The plaintiffs, represented by Mayer Brown, argued in the December 2019 complaint that since pigs are raised primarily in the Midwest and North Carolina and pigs are often moved to different farms after weaning and processed and packaged at a third location, the law is unduly burdensome. The legislation would require separate facilities and tracking for pigs whose meat would be sold in California from those sold outside of California.
Multiple animal rights groups have intervened in the case in support of the defendants and Proposition 12, including the Humane Society of the United States. The law, which is set to go into effect at the end of 2021, would require 24 square feet for each sow whose offspring would be sold as pork in the state of California.

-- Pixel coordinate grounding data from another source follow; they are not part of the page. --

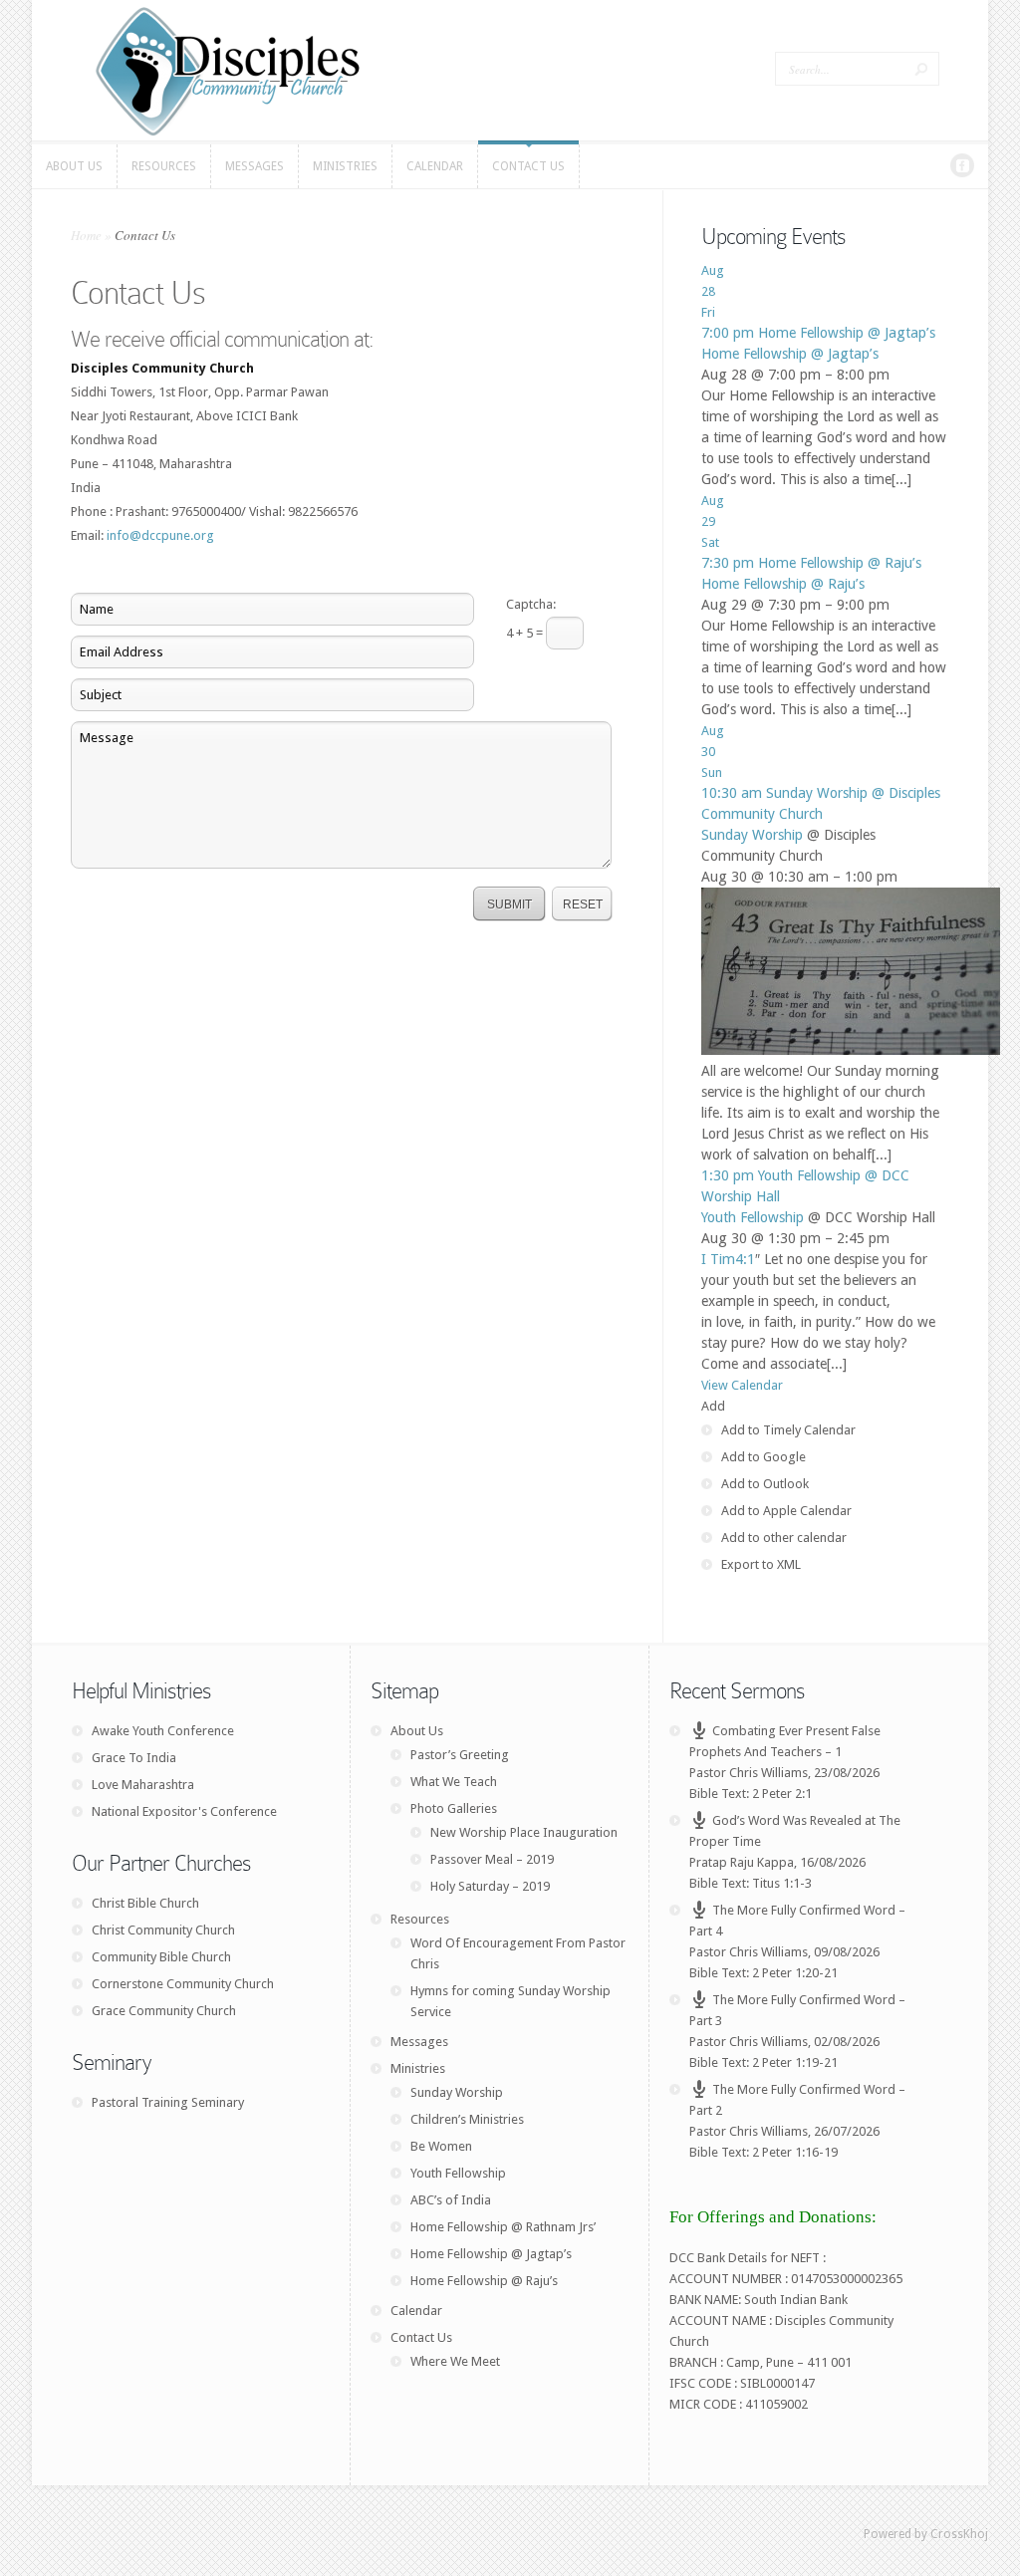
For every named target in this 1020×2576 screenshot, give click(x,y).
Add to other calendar (784, 1537)
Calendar (416, 2310)
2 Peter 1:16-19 (795, 2152)
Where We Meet (455, 2361)
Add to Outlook (765, 1483)
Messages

The Southern District of California entered a judgment dismissing the initial case on June 16. The court in the April order to dismiss the case argued that the extraterritorial principle in the Constitution’s commerce clause typically applies to laws that only affect interstate commerce, while this law also affects commerce inside the states.
California has about 8,000 sows, however, the state’s annual pork consumption would require about 673,000 sows according to the order. The order dismissed the case because the court ruled the plaintiffs did not demonstrate the law would cause a “substantial burden on interstate commerce, but gave the plaintiffs time to file an amended complaint. The National Pork Producers and the American Farm Bureau Federation filed a notice that they did not intend to amend their complaint.